*Collected data entries*:
◆ ◆ ◆ ◆
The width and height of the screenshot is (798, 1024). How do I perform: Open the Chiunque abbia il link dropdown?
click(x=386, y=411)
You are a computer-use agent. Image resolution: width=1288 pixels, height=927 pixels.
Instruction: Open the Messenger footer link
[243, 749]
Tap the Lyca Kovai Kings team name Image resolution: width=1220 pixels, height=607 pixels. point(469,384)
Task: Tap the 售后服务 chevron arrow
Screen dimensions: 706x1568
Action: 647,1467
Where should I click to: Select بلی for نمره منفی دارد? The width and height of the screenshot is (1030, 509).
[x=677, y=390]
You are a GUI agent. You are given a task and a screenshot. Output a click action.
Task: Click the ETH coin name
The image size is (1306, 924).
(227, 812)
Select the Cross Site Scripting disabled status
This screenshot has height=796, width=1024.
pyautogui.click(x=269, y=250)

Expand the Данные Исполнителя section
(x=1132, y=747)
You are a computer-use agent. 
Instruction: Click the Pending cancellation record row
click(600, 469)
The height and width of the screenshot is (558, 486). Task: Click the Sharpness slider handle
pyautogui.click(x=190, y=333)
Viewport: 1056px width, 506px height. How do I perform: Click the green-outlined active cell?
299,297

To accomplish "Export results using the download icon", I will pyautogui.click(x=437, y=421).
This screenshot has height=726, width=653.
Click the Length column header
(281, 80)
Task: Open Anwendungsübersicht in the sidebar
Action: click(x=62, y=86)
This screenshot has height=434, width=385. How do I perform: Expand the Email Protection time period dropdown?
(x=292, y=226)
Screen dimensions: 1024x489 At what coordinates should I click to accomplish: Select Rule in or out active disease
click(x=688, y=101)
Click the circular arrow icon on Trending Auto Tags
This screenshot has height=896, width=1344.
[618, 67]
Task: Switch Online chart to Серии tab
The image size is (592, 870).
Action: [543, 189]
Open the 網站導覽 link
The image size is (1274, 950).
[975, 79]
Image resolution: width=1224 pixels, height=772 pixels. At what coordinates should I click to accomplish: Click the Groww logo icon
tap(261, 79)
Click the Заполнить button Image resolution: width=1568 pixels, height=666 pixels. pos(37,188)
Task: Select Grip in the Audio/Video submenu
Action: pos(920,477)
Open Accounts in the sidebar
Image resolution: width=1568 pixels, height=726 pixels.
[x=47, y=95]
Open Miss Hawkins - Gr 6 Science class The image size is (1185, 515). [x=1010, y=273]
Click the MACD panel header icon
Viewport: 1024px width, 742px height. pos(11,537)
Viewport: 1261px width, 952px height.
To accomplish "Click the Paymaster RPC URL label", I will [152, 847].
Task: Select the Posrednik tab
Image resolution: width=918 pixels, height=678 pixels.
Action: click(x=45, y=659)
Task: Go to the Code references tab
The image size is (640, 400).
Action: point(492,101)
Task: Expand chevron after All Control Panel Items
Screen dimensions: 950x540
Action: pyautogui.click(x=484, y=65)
◆ ◆ ◆ ◆
*The problem*: Where the string "agent" occurs in the data, return the whole line.

*Answer below*:
You are a computer-use agent. Image resolution: width=1288 pixels, height=927 pixels.
You are a GUI agent. You are given a task and a screenshot. Output a click action.
You are a computer-use agent. 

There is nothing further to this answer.